BACAAN:

--- --- ---

Brievenbus: Berapa Usiamu?

Seringkali melewati Kantor Pos Sukabumi di Jalan A. Yani No. 42, sesering itu pula menatap gedungnya yang kini dominan berwarna oranye menyala, berbeda sekali dengan gambaran gedung tersebut yang masih tersimpan dalam ingatan saya.

Kini jarang sekali mampir dan berinteraksi dengan layanannya. Tak seperti di sekitar akhir tahun 70-an saat saya sering memasuki gedungnya dan membutuhkan layanannya.

Kantor Pos Sukabumi saat ini

Ya, sekitar akhir tahun 70-an, saat saya masih duduk di bangku SMP, seminggu sekali saya harus ke kantor pos. Keperluan utamanya untuk membeli perangko dan menempelkannya pada amplop surat.

Beberapa surat harus saya kirim dengan tujuan ke beberapa sahabat pena – sayangnya kegiatan bersahabat pena ini tidak lagi berlanjut sejak saya duduk di bangku SMA – yang tersebar di berbagai pelosok tanah air dan juga surat kepada bapak yang saat itu bekerja di luar negeri.

Yang seru, bila mendapat tugas harus membayar pajak radio dan iuran tv. Kakek saya di Jampang – tepatnya kakek tinggal di Purabaya, sekitar 40 km ke arah selatan dari kota Sukabumi – setiap 6 bulan sekali biasa meminta bantuan untuk membayarkan pajak radionya.

Yang aneh dengan pajak radio, kakek tetap rajin membayar sedangkan orang tua saya – yang notabene mempunyai radio di rumah – tidak pernah membayarnya. Orang tua saya hanya membayar iuran tv saja, iuran untuk tv kecil dengan layar masih hitam putih dan hanya 1 saluran yang tersedia, TVRI.

Lebih dekat dengan Kantor Pos Sukabumi

Nah, kalau tiba saatnya harus membayar pajak radio dan iuran tv, saya siap-siap untuk berlama-lama di kantor pos. Biasanya 07.30-an saya sudah sampai di kantor pos, memasukkan slip pembayaran di loket yang disediakan, kemudian menanti lama, seringnya berdiri karena tidak kebagian tempat duduk. Sekitar jam 10.00-an urusan pembayaran baru selesai.

--- --- ---

BAGIAN LATIHAN:
1. Apakah setiap pernyataan ini sesuai dengan bacaan tentang Kantor Pos Sukabumi? Jawab ya atau tidak untuk masing-masing, lalu sertakan kutipan persis dari bacaan yang menjadi penentunya.
(a) Penulis pergi ke kantor pos seminggu sekali ketika duduk di bangku SMP.
(b) Orang tua penulis rutin membayar pajak radio.
(c) Urusan pembayaran pajak radio dan iuran tv biasanya baru selesai sekitar pukul 10.00.
2. Tuliskan lanjutan bacaan tentang kenangan di Kantor Pos Sukabumi, dimulai sesudah kalimat terakhirnya.
Baris-baris setelah bagian ini tidak perlu dipakai.

SEGMEN DATA:
--- --- ---

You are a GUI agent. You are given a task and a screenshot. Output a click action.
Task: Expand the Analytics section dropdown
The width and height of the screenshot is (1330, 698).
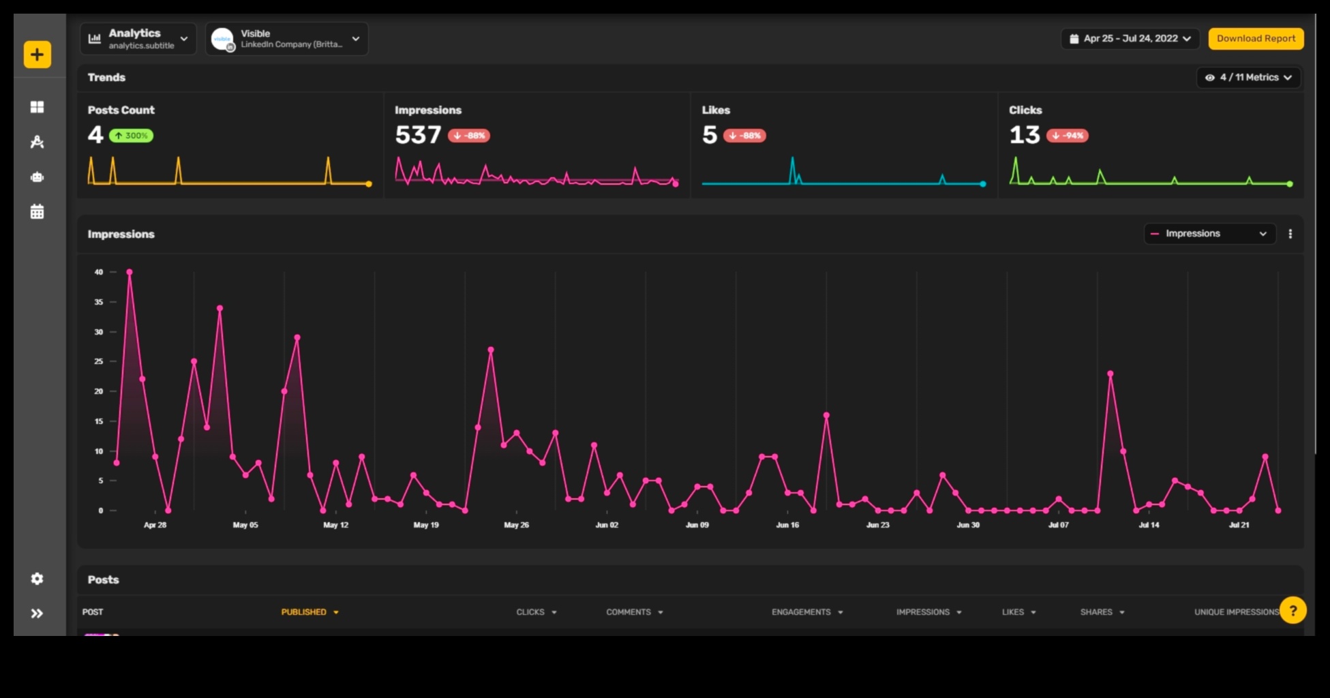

--- --- ---

JAWABAN:
1.
(a) Ya: "saat saya masih duduk di bangku SMP, seminggu sekali saya harus ke kantor pos"
(b) Tidak: "orang tua saya – yang notabene mempunyai radio di rumah – tidak pernah membayarnya"
(c) Ya: "Sekitar jam 10.00-an urusan pembayaran baru selesai."

2.
Suasana kantor pos saat pembayaran biasanya penuh, ramai dan berdesakan. Perlu diingat bila saat itu pembayaran pajak radio dan iuran tv hanya dapat dilakukan secara langsung di kantor pos.

Suasana Kantor Pos Sukabumi saat ini, nyaman dan sejuk ber-AC

Seingat saya saat itu gedung kantor pos berwarna dominan abu-abu. Bila memasuki gedung, terkesan suasana yang lapang karena langit-langit gedung yang demikian tinggi. Beda sekali dengan keadaan bagian dalam kantor pos saat ini yang ketinggian langit-langitnya wajar saja sesuai dengan langit-langit kebanyakan gedung-gedung saat ini.

Perbedaan lainnya, kalau dahulu terasa sejuk di dalam gedung karena ventilasi yang memungkinkan angin dan udara sejuk dari luar mengalir ke dalam, sekarang sejuknya karena bantuan air conditioner (AC).

***

Namun ada satu kotak yang sejak dahulu saya ingat ada di depan kantor pos Sukabumi dan sampai saat ini masih berada disana. Kotak tersebut tingginya sekitar 160-an cm, pada bagian atas kotak itu tertulis Brievenbus.

Brievenbus di depan Kantor Pos Sukabumi

Brievenbus (bahasa Belanda) artinya kotak surat. Kotak ini berfungsi sebagai penampung surat yang akan dikirimkan. Bila kita akan mengirimkan surat tapi kantor pos sudah tutup, amplop surat biasa dimasukkan ke kotak ini, tentunya setelah amplopnya dibubuhi perangko.

Brievenbus, tampak depan

Terus terang saya penasaran dengan usia Brievenbus ini. Bila mengingat namanya yang tertulis dalam bahasa Belanda, dapat diartikan bahwa Brievenbus ini sudah ada sejak zaman pendudukan Belanda, jadi sebelum negara kita merdeka Brievenbus ini sudah ada di kantor pos Sukabumi.

Untuk menjawab berapa usia Brievenbus, mari periksa fakta-fakta berikut:

Menurut keterangan yang saya peroleh dari buku “Soekaboemi the Untold Story” dan situs “Situs Budaya”, kantor pos Sukabumi sesuai dengan letaknya yang sekarang bermula dari pembelian rumah Patih Soeria Natalegawa yang akan dibangun kantor pos. Pembelian rumah itu terjadi pada tahun 1914 dengan harga 100 ribu gulden.

Adapun pembangunan gedung kantor pos dirancang dan dilaksanakan pada tahun 1928 oleh Firma Bennink & Co dengan arsiteknya yang terkenal Albert Frederik Aalbers. Beberapa rancangan Aalbers di Bandung antara lain Gedung Bank Denis (sekarang kantor pusat Bank BJB), Gedung LKBN Antara dan Hotel Savoy Homann. Kantor pos Sukabumi ini mulai beroperasi pada Januari 1929.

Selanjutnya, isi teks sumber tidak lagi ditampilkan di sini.